C-Suite – As a bunch of outlets reported on Thursday, Dyn CEO Colin Doherty is taking the chief executive role at Cambridge-based Fuze, the cloud-based communications company that started life as Thinking Phones.

  • The coverage of this has been that Fuze is adding Doherty in anticipation of an IPO. Doherty (taking over from Steve Kokinos who is joining the board) JUST stepped in for Jeremy Hitchcock at Dyn and within a month had closed a sale to Oracle. While this is being sold as a final pre-IPO move, Doherty’s stints prior to Dyn include Arbor Networks (Acquired by NetScout in 2015), BTI Systems (Acquired by Juniper Systems in 2016), and Mangrove Systems (acquired by Carrier Access Corp. in 2007). That’s four acquisitions with a one sale per year streak for the past three years, which is quite impressive. There are all sorts of different types of CEOs, and Doherty seems like an “acquisition CEO” not an “IPO CEO.” That could change, and many folks I spoke with really expect an IPO, but I forsee Doherty’s acquisition streak staying alive in 2017.

$2.5 Million – That’s the funding number for Dave Balter’s Mylestone, which dropped the “d” from Mylestone(d) and made a shift in its product. The new investment was led by True Ventures, with involvement from initial backers Founder Collective, Boston Seed Capital, and Converge VP.

  • There are two ways to look at this news of Mylestone making another pivot, this time from a post-death digital remembrance product to an AI-powered digital memory application accessed through Amazon’s Alexa via voice command. One could say that its a bad sign that the company is making another drastic change in what it does, which is by my count the third such pivot. Or, this can be viewed as Balter and company taking all they’ve learned from their Mylestoned experiences to bring a complete vision of the original thesis behind the company to life. I bet on the latter. From what I’ve heard, the Mylestone team has been heads down and hard at work on this product for months. The Mylestone team are deadly serious about this new iteration, although Balter’s recent Startup Grind post might hint otherwise.


No names, just stories

There are plenty of local stories that don’t get talked about much, but should find the light of day.

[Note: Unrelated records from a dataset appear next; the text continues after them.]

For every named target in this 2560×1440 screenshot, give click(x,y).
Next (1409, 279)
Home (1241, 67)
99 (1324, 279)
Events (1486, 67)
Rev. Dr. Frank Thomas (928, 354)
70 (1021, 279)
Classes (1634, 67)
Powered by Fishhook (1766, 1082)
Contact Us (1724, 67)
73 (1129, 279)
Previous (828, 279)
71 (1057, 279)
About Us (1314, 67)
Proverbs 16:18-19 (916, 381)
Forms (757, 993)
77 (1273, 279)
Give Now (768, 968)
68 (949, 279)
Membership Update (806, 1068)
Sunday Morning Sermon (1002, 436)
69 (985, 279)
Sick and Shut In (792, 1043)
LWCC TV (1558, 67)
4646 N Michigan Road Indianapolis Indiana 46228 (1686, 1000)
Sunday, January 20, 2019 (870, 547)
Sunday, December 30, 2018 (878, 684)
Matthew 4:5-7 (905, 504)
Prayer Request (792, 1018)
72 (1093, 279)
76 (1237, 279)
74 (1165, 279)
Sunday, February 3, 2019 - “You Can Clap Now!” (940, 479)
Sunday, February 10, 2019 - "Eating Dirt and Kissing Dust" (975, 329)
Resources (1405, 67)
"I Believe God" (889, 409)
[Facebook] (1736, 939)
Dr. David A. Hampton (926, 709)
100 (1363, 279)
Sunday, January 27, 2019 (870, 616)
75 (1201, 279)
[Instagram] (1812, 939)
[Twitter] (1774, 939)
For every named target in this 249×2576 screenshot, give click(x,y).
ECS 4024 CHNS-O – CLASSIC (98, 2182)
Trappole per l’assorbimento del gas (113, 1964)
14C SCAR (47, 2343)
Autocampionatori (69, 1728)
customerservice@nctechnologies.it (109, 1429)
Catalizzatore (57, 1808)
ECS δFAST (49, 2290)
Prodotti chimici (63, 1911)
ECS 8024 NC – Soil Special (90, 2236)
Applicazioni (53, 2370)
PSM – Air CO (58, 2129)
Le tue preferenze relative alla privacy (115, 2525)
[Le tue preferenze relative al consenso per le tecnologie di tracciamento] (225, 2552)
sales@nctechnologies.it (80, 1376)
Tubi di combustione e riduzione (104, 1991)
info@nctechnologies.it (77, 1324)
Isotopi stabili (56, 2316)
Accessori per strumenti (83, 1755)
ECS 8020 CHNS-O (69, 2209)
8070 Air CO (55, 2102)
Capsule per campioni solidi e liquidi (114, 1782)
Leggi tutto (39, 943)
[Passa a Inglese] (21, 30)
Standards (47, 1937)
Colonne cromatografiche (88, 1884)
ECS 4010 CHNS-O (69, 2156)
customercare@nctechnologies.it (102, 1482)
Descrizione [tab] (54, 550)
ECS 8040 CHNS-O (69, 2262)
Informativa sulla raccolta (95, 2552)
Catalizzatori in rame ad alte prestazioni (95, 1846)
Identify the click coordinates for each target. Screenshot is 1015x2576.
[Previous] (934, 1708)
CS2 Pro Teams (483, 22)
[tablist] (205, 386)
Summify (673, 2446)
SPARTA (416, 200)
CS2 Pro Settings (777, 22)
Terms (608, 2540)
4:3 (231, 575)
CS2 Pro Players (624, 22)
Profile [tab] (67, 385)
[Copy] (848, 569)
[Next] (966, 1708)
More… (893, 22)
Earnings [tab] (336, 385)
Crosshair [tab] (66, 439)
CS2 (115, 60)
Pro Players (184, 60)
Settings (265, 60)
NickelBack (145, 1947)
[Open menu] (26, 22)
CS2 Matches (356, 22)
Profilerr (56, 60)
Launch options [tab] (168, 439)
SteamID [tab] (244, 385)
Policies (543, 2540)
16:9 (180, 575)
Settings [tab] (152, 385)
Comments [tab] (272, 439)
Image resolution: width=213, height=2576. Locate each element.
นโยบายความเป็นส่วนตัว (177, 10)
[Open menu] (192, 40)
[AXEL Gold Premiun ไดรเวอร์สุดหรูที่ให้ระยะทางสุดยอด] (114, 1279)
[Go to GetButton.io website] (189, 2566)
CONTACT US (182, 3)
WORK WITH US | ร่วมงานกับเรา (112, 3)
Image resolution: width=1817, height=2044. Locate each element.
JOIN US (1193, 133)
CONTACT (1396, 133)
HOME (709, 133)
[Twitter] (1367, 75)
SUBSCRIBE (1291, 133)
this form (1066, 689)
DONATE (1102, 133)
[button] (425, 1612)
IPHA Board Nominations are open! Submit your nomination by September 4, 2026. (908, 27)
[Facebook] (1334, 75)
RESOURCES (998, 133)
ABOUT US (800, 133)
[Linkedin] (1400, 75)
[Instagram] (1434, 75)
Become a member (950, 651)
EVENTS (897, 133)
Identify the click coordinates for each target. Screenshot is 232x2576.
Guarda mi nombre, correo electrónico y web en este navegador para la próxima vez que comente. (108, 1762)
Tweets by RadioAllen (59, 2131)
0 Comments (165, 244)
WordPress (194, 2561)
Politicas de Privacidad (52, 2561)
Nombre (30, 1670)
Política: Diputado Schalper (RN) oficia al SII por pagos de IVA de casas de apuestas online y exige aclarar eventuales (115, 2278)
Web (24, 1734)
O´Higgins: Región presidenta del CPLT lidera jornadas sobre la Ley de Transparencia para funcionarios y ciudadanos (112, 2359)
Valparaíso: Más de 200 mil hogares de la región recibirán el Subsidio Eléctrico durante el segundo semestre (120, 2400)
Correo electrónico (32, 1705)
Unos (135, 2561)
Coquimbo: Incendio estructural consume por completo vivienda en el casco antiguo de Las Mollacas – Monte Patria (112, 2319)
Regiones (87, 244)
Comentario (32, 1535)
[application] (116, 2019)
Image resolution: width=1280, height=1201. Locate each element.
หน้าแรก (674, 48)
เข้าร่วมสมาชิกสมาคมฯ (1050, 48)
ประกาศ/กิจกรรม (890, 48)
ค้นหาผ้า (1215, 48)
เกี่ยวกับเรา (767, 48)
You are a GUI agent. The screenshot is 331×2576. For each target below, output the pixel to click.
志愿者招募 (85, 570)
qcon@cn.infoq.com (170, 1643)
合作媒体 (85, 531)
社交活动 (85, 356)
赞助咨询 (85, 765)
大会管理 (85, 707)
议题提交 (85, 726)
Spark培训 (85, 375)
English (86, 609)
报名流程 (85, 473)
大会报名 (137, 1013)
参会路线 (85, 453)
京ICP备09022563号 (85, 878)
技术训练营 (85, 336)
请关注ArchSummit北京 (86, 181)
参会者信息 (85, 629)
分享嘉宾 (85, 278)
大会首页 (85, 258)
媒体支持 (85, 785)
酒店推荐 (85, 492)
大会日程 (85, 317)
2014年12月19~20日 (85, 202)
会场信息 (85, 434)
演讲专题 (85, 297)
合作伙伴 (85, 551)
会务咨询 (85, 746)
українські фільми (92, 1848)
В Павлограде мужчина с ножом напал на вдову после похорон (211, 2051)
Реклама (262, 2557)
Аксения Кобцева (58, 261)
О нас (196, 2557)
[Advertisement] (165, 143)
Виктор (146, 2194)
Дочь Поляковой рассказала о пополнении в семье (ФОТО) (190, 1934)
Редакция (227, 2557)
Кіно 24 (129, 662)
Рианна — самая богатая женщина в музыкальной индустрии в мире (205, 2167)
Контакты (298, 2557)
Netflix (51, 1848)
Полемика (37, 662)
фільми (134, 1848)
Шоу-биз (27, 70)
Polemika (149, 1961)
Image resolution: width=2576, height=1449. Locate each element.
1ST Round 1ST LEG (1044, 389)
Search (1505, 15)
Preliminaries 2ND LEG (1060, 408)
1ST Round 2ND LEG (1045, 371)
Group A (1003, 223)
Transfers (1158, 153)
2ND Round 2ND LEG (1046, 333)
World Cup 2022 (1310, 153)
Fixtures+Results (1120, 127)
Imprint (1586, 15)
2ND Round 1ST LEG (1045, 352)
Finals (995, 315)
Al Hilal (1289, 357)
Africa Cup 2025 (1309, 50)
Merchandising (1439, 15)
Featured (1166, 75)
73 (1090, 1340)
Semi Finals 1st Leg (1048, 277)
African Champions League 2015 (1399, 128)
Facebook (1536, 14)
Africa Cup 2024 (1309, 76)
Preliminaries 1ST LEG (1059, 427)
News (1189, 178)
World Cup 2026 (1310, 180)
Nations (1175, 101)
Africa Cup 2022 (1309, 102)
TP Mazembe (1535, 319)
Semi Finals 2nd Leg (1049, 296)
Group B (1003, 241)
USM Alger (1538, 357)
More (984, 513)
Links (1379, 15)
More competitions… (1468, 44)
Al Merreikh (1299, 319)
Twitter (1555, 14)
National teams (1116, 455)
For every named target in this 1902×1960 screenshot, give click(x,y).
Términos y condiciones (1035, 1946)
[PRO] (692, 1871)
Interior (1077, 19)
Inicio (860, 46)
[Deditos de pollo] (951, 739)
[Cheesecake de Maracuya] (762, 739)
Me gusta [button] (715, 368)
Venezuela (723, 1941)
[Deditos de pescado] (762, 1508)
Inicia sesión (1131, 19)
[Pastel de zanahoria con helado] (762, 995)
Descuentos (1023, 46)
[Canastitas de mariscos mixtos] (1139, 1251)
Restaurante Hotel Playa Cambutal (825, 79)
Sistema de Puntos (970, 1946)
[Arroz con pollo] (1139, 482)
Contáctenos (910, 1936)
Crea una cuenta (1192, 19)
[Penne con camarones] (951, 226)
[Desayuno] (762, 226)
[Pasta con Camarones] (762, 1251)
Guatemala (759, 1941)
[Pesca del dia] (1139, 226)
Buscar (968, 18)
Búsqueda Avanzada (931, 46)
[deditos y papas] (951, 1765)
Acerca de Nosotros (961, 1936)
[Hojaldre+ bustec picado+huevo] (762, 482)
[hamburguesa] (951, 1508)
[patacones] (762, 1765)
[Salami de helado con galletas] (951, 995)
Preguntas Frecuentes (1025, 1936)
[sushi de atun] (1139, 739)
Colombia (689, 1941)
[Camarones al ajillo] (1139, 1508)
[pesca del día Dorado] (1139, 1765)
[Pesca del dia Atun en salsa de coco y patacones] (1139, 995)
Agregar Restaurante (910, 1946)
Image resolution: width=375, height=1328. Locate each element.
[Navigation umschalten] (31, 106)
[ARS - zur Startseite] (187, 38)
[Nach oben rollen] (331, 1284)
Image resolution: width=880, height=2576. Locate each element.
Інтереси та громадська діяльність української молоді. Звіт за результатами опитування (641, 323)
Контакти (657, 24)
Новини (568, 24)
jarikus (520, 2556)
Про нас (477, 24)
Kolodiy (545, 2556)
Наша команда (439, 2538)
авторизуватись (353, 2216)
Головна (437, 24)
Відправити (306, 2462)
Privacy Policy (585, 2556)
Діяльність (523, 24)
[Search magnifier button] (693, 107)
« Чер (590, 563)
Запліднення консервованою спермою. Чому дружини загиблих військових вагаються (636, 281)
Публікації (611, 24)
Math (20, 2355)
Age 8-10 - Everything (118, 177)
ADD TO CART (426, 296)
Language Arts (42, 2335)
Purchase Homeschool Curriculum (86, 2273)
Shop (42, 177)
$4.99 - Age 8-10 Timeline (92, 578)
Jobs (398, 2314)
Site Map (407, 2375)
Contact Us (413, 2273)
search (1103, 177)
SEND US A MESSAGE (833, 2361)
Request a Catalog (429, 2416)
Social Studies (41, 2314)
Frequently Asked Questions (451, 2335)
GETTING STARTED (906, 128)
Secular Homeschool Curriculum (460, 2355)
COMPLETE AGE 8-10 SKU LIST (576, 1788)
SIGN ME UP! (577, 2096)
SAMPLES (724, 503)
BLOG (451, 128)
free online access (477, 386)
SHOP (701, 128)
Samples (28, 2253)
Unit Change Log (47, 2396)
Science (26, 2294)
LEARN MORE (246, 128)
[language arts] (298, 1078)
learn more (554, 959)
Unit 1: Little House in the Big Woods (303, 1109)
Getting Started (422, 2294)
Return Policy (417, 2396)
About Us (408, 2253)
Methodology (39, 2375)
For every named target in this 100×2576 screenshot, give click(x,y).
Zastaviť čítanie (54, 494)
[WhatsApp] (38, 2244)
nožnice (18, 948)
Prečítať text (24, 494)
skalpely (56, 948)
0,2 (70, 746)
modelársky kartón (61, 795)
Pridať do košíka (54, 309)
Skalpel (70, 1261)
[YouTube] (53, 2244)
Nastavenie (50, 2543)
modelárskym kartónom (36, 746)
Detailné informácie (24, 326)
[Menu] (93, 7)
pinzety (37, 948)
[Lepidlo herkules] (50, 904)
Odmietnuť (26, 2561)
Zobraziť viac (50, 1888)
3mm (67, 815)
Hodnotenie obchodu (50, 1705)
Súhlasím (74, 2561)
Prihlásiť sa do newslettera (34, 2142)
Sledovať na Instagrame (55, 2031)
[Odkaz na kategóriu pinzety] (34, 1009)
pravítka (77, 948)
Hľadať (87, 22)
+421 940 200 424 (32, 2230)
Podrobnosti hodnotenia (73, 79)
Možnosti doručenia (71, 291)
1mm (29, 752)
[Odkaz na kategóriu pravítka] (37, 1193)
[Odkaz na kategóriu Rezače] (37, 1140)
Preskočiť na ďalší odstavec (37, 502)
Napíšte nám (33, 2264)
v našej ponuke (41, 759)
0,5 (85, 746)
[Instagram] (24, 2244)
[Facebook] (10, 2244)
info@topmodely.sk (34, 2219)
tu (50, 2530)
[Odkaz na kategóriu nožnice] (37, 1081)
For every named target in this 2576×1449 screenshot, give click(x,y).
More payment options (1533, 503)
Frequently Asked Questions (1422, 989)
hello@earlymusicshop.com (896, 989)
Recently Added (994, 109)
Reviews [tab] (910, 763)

First, many of the major so-called “secrets” of Boston tech aren’t very salacious. (At least the majority of them are not; we won’t dig into the nonsense people have done foolishly intermingling their personal and business lives, a good mirror does work enough.)

Second, there are some damn entertaining stories out there that feature the larger-than-life characters who helped build Boston into one of the world’s first hubs for technology as well as those developing the next generation of innovative companies.